Glycogen metabolism Flashcards
What is the structure of a glycogen molecule?
Glycogen chains extend in tiers, each chain has 12-14 glucose residues, there is branch points every 8-12 residues
What are the five ways enzymes can be regulated/
availability of substrates and cofactors sequestering being associated with a regulatory protein covelnet modification phosphorylation allosteric enzymes
Which amino acids are phosphorylated?
Tyr, Ser, Thr, ie. those that have a hydroxyl group attached
Also His
How can phosphorylation regulate an enzyme?
1) can change enzyme conformation to a more or less active state
2) affect substrate binding affinity
How do allosteric enzymes differ from enzymes that follow standard Michaelis-Lenten kinetics?
Allosteric enzymes are usually made up of more than one domain. Catalytic unit and a regulatory unit, sigmoid graph
How does a positive and negative effector change the kinetics of the enzyme?
affects the binding affinity or the speed of activity or both
What is the differemce between a V-type and K-type effector?
V-type changes the speed of activity, K-type changes the binding affinity
What happens to the shape of the graph for a V-type and K-type effector in the presence of a negative effector?
V: shifts down
K: shifts right
What happens to the shape of the graph for a V-type and K-type effector in the presence of a positive effector?
V;shifts up
K:shifts left
Which enzymes and transporter are activated in the cell signaling cascade by insulin?
PP-1 and GLUT 4 in muscle
What role does PP1 play in glucose metabolism?
F2,6BP is a positive allosteric effector for PFK-1 in glycolysis. PFK-2/F26BPase is a bifunctional enzyme responsible for making this, least the kinase part is. This enzyme is active when it is dephosphorylated. Therein insulin activated PP1, which dephosphorylates the bifunctional enzyme, which makes F2,6BP, which allosterically favors glycolysis.

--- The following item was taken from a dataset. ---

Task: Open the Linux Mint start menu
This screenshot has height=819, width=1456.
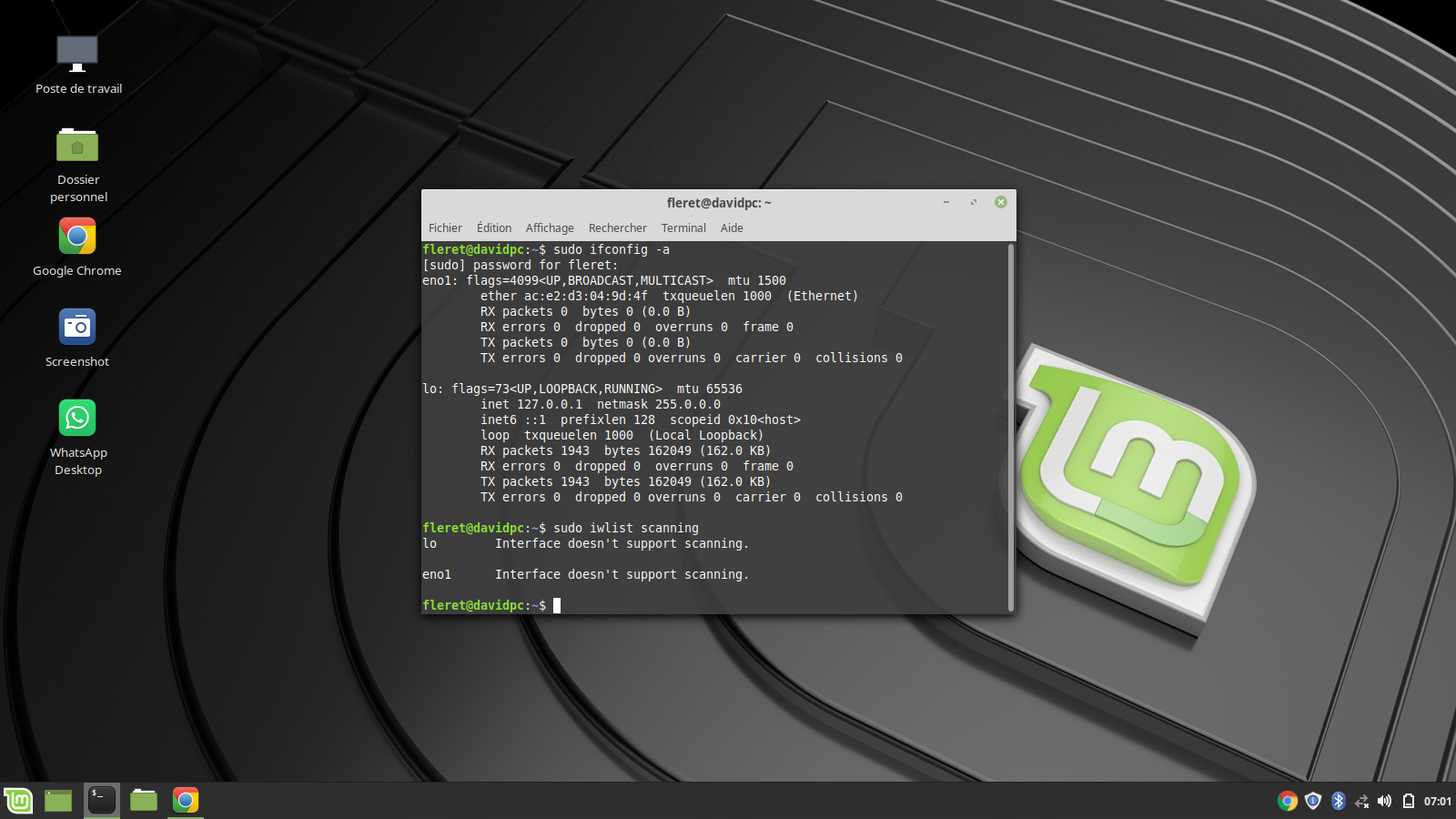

F2,6BPase and PFK-2 are bifunctional enzymes. Which part is activated upon phosphorylation?
F2,6BPase (PFK-2 inhibited)
PKA phosphorylates the dual functional enzyme.
F2,6BPase removes the extra P from F2,6Bp making is F6P.
This cannot activate PFK-1, and can no longer inhibit FBPase-1. Gluconeogenesis occurs.
What are positive effectors for PFK-1
AMP, ADP, F2,6BP
What are negative effectors for PFK-1
citrate, ATP, means energy levels are high and TCA intermediates are high and glucose shoudl not be degraded
What are the enzymes responsible for the breakdown of glycogen?
glycogen phosphorylase - G1Ps
debranching enzyme - transferase (three Gs are removed from a branch point and added to a linear chain) and glucosidase (cuts off the G at the branch, just plain G)
phosphoglucomutase - shifts P from 1 to 6, can enter glycolysis directly in muscle
glucose-6-phosphotase - in liver only so it can send free G into the blood stream
What is the role of UDP-sugar pyrophosphorylase? Why is this step necessary?
Adds a UtP to G1P. This nucleotide R group on the sugar will provide a hi energy relesae when it is broken, favoring the joining of two sugars. It also helps with noncovalent interactions in the binding site. Also tags it for glycoen synthesis.
How is the primer synthesized?
Glycogenin adds a UDP-glucose to one of its Tyr residues (Tyr 194). This is repeated until there is a chain of 8 G.
What are the enymes responsible for making glycogen?
glycogen synthase
UDP-pyrophosphorylase - attaches UTP to G1P
glycosyl 4,6 transferase - takes a branch of 6-7 G and puts them else where to make a branch (must be 11 there before you take the 6-7 away)
phosphoglucomutase - backing it up to G1P from G6P so the nucleotide can be added
positive Regulation of glycogen synthase
insulin, PP1, GS needs to be DE phosphorylated to work
insulin, PKB, inactivates (by phosphorylation) GSK-3, which would phosphorylate and inhibit GS if it could
negative regulation of glycogen synthase
glucagon, PKA, does two things, phosphorylates PP1, inactivating it and
phosphorylates GS
Also GSK-3 phosphorylates GS. Not sure which one is more important tho
allosteric, glucose, GP
glucose is a negative allosteric effector for glycogen phosphorylase
allosteric, glucose, glucose 6 P, GS
glucose and glucose 6 phosphate are positive allosteric effectors of glycogen synthase
active PKA inhibits
PP1, this is how GP stays phosphorylated and GS also stays phosphorylated (inactivated)
Does PKA (cAMP dependent protein kinase) directly change Glycogen Phosphorylase?
NO! It phosphoryalte glycogen phosphorylase b kinase, which is the activator of GP.